## Exercise details:
Once the line containing "At what coordinates" is located in the records below, repeat it and all lines that follow it exactly, leaving out any picture.
-------
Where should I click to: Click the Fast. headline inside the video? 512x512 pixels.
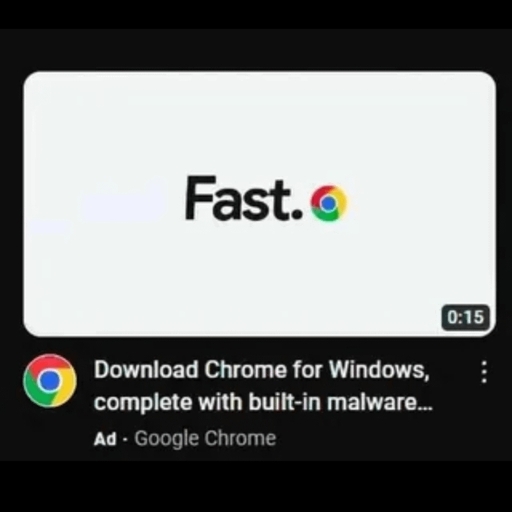(244, 198)
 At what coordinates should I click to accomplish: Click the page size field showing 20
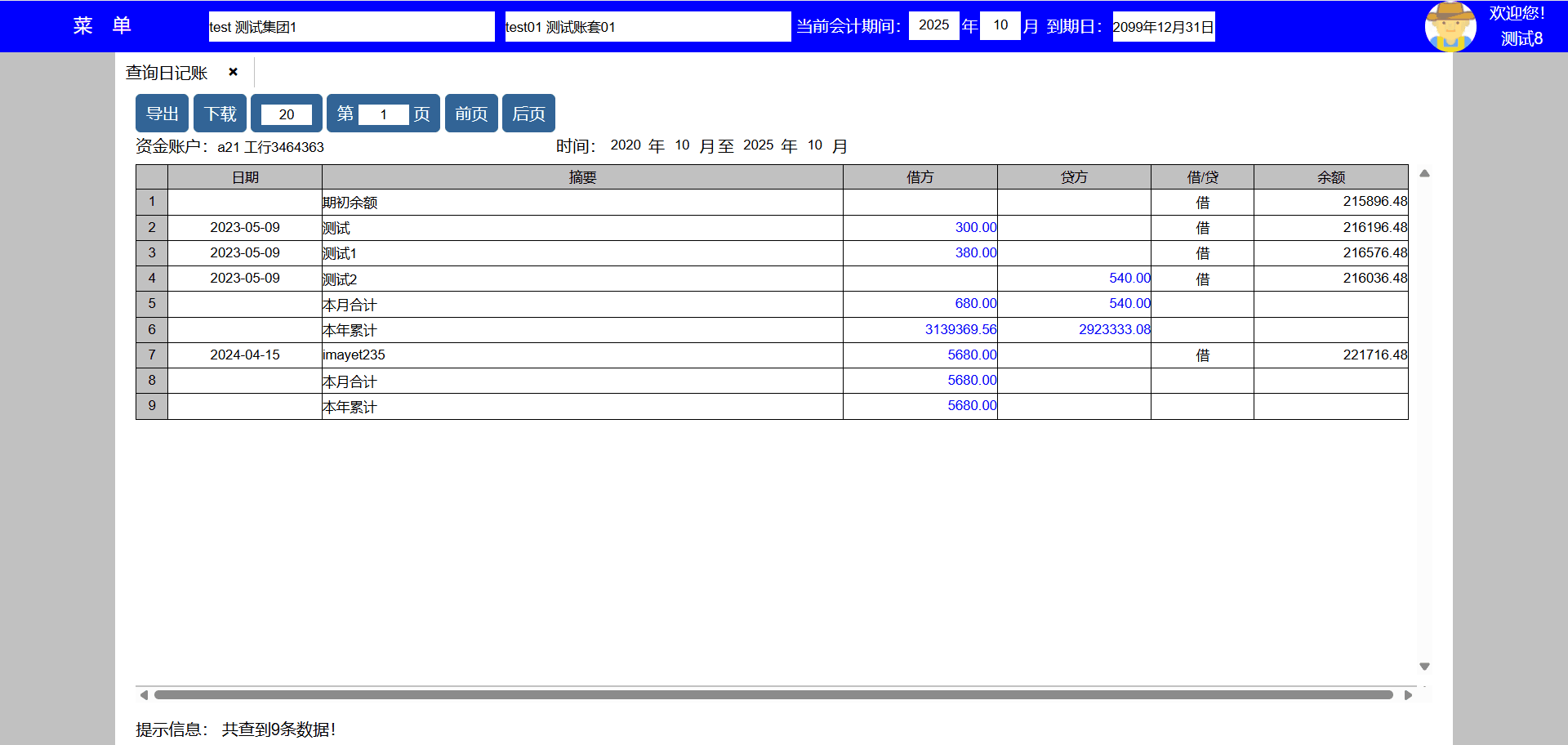[286, 114]
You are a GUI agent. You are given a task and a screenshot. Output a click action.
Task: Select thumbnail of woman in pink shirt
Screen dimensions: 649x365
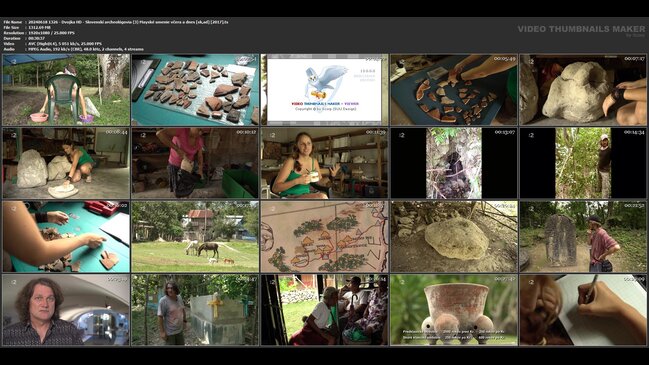coord(195,163)
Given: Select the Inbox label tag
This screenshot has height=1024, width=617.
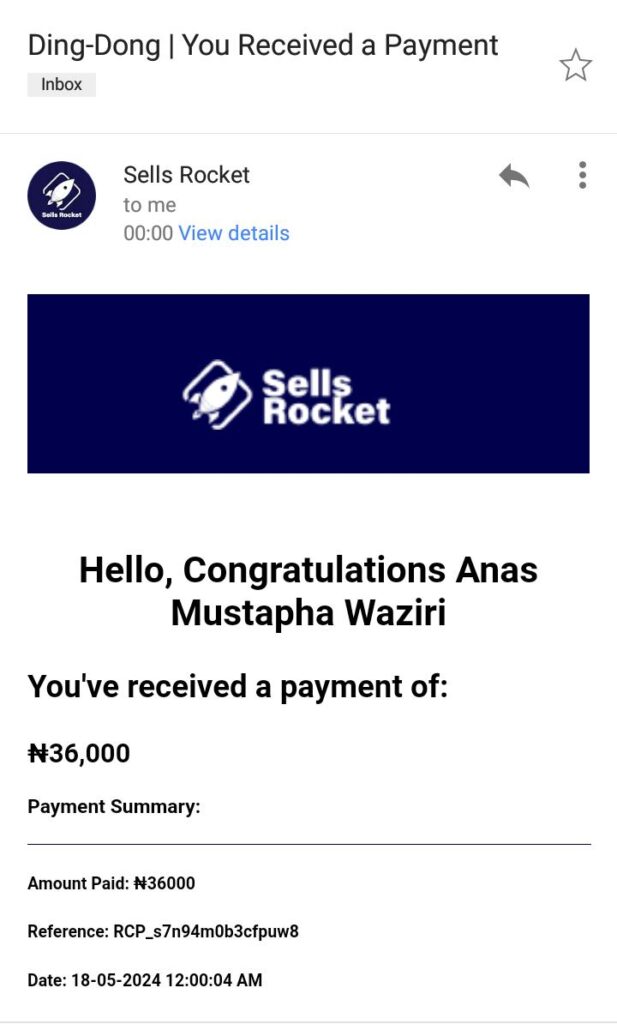Looking at the screenshot, I should [61, 84].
-------
## Written reply:
 At what coordinates should I click to accomplish: Click the page size field showing 20
[286, 114]
You are a GUI agent. You are given a task and a screenshot. Output a click action.
Task: Select thumbnail of woman in pink shirt
Screen dimensions: 649x365
coord(195,163)
Given: Select the Inbox label tag
This screenshot has height=1024, width=617.
Looking at the screenshot, I should [61, 84].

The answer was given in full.